But every adaptation invariably "warps" the original to some degree. The 1931 Boris Karloff version of Frankenstein
bears little or no resemblance to Mary Shelley's novel, but that doesn't mean it's not a classic in its own right or lacks "artistic integrity." Ditto the classic George Pal version of War of the Worlds
(which shifted the setting from Victorian England to 1950's California and changed Wells' iconic tripods into futuristic flying saucers). The Charles Laughton version of The Hunchback of the Notre Dame
completely changed the ending of the novel, but is still regarded as the best movie version to date. And so on and so on . . . .
Fidelity to the original source can be a virtue, but it's not the only consideration when it comes to adapting classic works, or even the most important one.

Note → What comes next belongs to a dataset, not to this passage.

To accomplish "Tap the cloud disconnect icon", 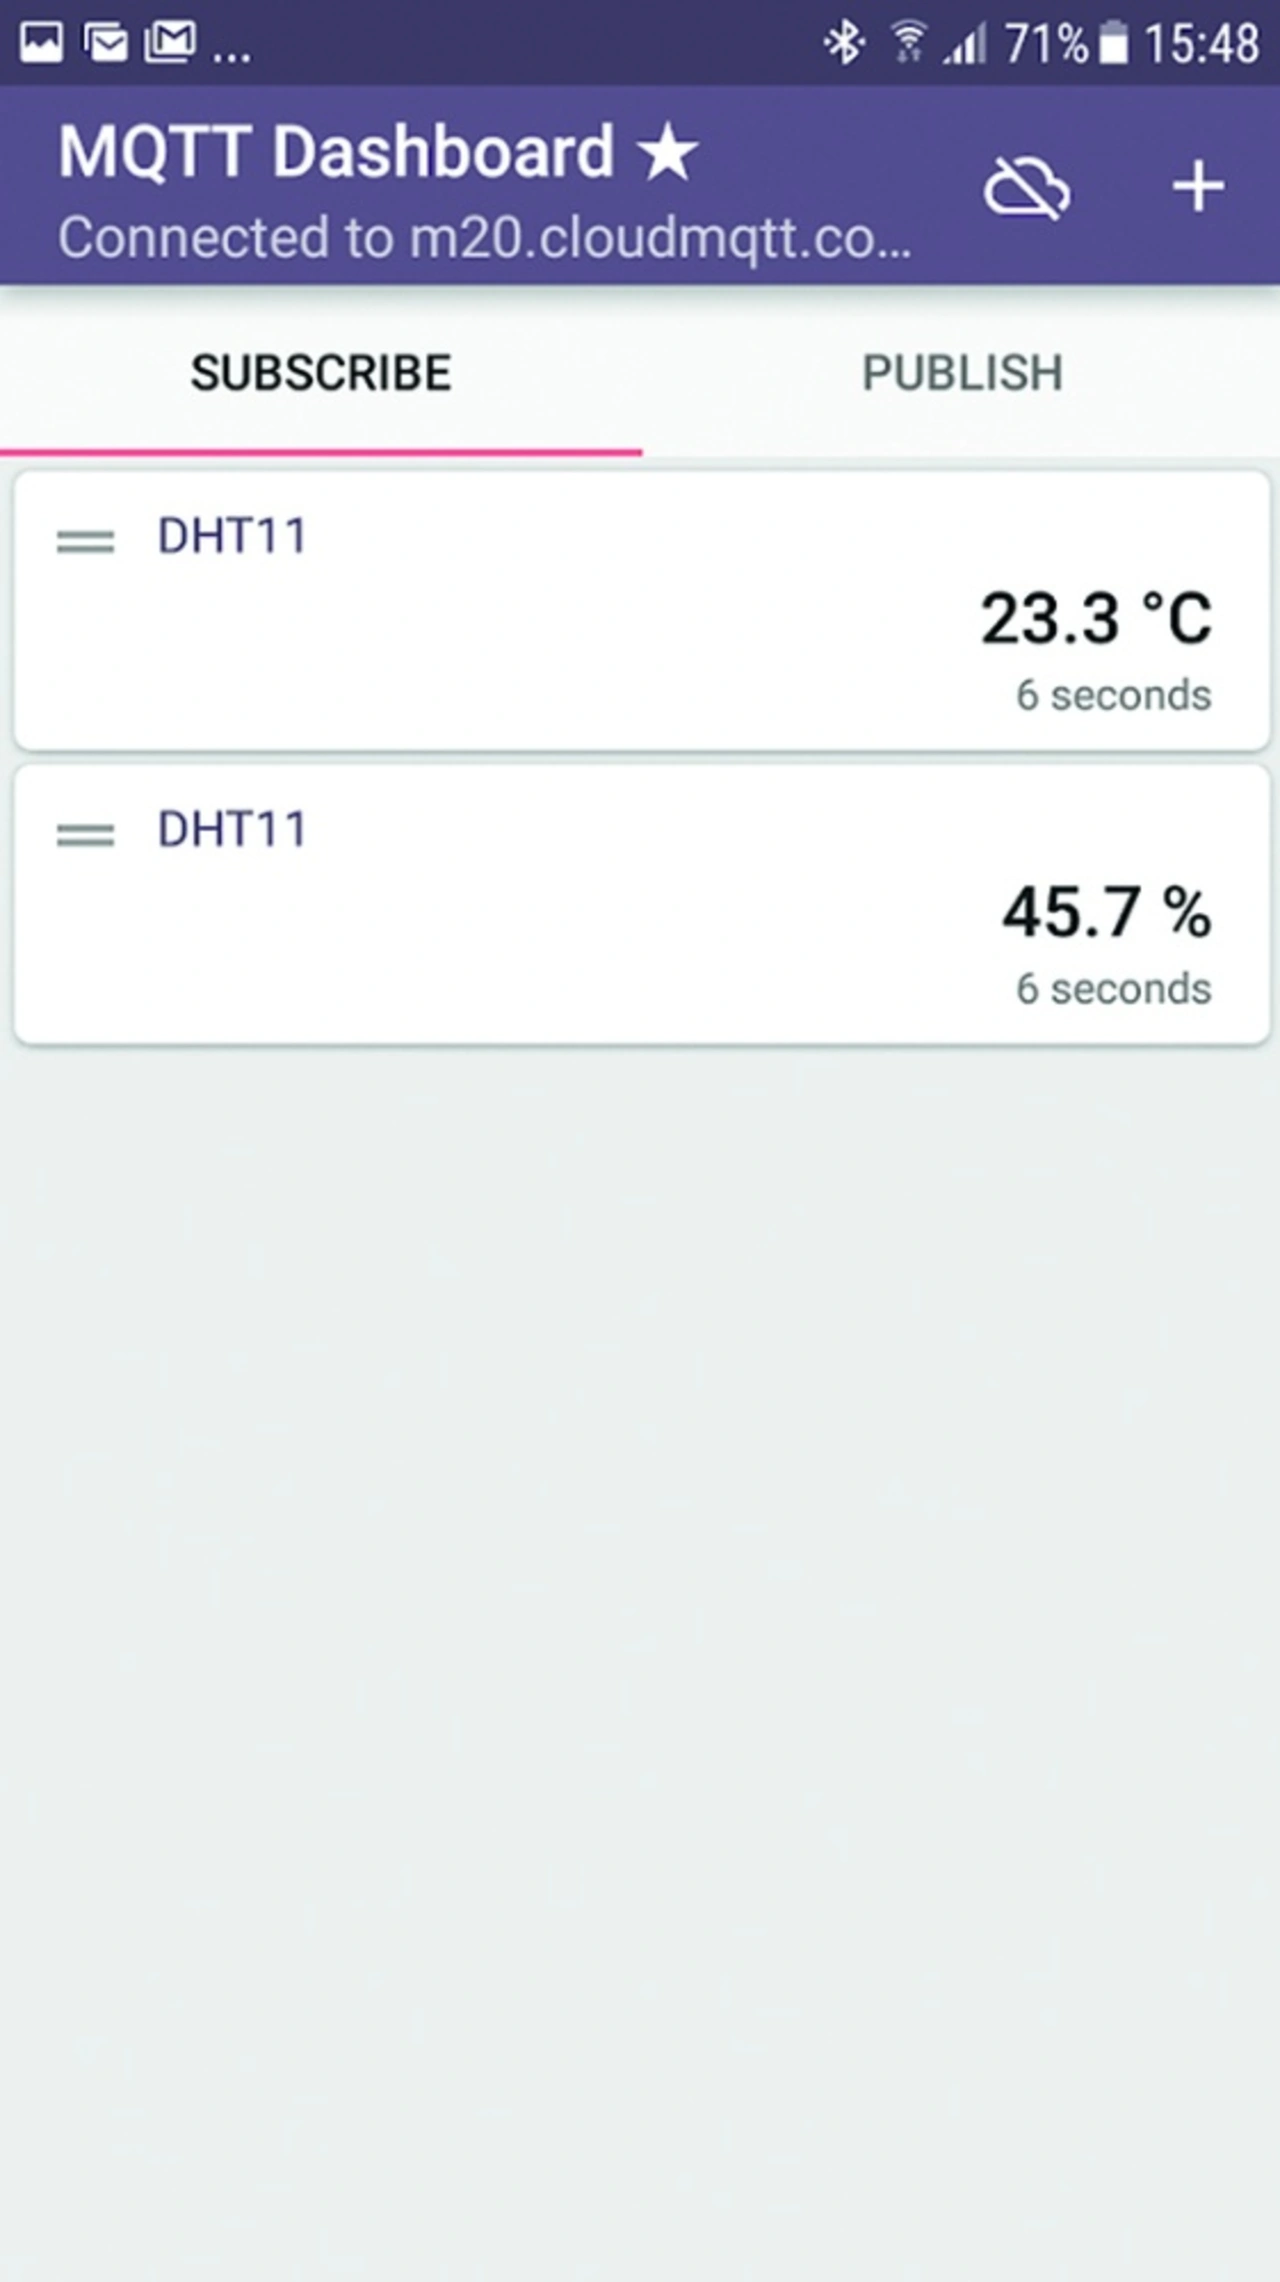I will pos(1027,188).
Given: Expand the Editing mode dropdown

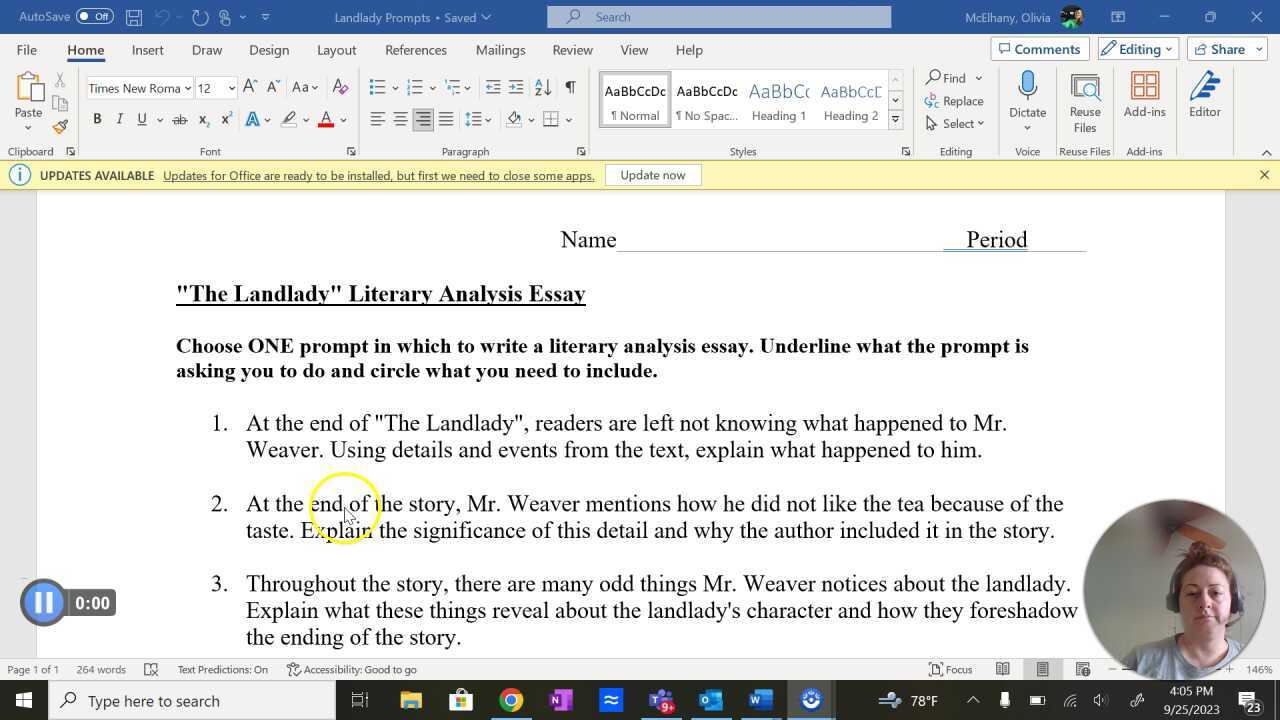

Heh. I'm suddenly envisioning the fannish response to Frankenstein
, if the internet had existed in 1931:
"WTF? Have those hacks at Universal even read the novel? A hunchbacked assistant, an abnormal brain, villagers with torches, a burning windmill? Where did that come from? And how come the creature can't even talk--and has stupid-looking bolts in his neck? None of that was in the book. Hell, they didn't even get the main character's name right? "Henry
Frankenstein?" Everyone knows it's supposed to be Victor.
"Where was the whole arctic finale? How come Elizabeth didn't die? Where was the whole subplot about Justine? And the murder of Victor's little brother? If they were going to make up a whole new plot, why even bother calling it Frankenstein
? The whole movie is a slap in the face to Mary Shelley and everyone who has actually read the book.
"But obviously Universal doesn't care about that. They just wanted to churn out some gruesome piece of schlock to cash in on the success of their so-called Dracula
with that weird Hungarian dude. Never mind that they're warping classic characters beyond recognition.